Provided records below:
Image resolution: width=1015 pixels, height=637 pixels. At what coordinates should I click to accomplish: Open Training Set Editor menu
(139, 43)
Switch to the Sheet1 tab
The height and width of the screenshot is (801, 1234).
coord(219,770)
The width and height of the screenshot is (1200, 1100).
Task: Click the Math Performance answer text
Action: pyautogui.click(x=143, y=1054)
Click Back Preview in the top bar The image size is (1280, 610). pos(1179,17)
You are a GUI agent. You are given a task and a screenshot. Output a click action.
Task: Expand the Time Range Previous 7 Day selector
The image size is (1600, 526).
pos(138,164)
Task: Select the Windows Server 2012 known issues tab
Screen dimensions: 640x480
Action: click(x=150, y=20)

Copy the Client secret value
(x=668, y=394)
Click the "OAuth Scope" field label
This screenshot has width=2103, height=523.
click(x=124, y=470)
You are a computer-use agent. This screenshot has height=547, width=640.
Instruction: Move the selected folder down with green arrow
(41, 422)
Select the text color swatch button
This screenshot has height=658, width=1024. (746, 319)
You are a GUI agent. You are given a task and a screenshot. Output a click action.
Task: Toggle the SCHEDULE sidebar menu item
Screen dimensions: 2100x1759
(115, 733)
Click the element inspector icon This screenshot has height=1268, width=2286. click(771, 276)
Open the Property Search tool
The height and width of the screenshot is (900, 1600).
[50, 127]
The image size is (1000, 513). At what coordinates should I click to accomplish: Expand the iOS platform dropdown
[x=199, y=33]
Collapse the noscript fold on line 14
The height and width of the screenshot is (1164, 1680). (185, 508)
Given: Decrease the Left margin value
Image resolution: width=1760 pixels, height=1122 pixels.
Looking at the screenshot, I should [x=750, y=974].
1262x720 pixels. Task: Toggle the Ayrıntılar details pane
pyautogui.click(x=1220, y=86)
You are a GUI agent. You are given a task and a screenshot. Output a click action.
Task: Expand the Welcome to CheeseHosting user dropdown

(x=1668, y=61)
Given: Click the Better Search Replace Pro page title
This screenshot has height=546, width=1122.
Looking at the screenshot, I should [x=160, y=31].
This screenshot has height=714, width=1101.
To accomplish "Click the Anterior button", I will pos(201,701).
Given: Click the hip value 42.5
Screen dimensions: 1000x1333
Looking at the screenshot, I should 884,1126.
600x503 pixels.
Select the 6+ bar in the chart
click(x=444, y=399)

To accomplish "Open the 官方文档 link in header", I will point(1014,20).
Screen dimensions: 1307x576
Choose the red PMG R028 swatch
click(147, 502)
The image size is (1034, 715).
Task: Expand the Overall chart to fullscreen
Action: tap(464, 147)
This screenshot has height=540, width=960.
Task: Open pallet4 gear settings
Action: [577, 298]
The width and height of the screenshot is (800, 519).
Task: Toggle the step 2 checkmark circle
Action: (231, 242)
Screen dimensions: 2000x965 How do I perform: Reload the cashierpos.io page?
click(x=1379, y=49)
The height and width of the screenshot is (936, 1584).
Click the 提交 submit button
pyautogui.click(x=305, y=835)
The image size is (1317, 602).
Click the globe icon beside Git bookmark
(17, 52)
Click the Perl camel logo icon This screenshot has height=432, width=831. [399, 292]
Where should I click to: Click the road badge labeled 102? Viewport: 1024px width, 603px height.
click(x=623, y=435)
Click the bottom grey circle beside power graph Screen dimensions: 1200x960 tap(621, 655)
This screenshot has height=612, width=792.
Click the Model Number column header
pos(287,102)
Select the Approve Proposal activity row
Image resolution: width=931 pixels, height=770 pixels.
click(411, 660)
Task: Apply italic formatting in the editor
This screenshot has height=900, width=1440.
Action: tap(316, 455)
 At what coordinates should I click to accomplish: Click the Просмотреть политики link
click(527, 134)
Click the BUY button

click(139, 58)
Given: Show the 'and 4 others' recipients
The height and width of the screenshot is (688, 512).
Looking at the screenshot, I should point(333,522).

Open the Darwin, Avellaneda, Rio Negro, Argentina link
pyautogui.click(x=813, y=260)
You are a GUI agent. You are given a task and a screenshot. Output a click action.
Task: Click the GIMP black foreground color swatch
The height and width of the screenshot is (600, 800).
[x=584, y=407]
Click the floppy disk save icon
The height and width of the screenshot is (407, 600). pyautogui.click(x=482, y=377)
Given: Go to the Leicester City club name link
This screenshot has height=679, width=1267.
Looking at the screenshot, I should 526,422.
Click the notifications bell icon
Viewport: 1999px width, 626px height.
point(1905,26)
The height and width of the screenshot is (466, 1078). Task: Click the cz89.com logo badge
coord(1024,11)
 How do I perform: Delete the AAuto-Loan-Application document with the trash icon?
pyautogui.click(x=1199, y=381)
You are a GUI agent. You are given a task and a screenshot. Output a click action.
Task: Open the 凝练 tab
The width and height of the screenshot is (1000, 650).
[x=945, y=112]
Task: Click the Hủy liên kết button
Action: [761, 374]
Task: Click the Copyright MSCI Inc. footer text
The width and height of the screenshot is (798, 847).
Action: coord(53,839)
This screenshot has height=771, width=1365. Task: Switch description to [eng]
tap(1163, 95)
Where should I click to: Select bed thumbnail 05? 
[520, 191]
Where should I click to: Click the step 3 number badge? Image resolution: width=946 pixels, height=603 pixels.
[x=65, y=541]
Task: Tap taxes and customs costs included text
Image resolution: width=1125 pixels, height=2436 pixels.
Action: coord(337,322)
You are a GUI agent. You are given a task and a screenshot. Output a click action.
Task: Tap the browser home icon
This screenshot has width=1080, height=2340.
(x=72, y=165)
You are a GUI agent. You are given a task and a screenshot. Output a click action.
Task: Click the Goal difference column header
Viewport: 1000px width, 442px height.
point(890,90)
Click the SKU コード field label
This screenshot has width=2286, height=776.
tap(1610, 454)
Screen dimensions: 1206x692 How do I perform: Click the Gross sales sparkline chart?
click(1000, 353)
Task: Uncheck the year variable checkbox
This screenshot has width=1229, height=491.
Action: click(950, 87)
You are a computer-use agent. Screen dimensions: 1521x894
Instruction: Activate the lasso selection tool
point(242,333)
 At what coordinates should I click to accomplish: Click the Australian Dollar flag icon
End of Provided records.
Exercise requirements: Search the lines above for the string "field" and copy each line that has it.

Written solution:
Click the "OAuth Scope" field label
Click the SKU コード field label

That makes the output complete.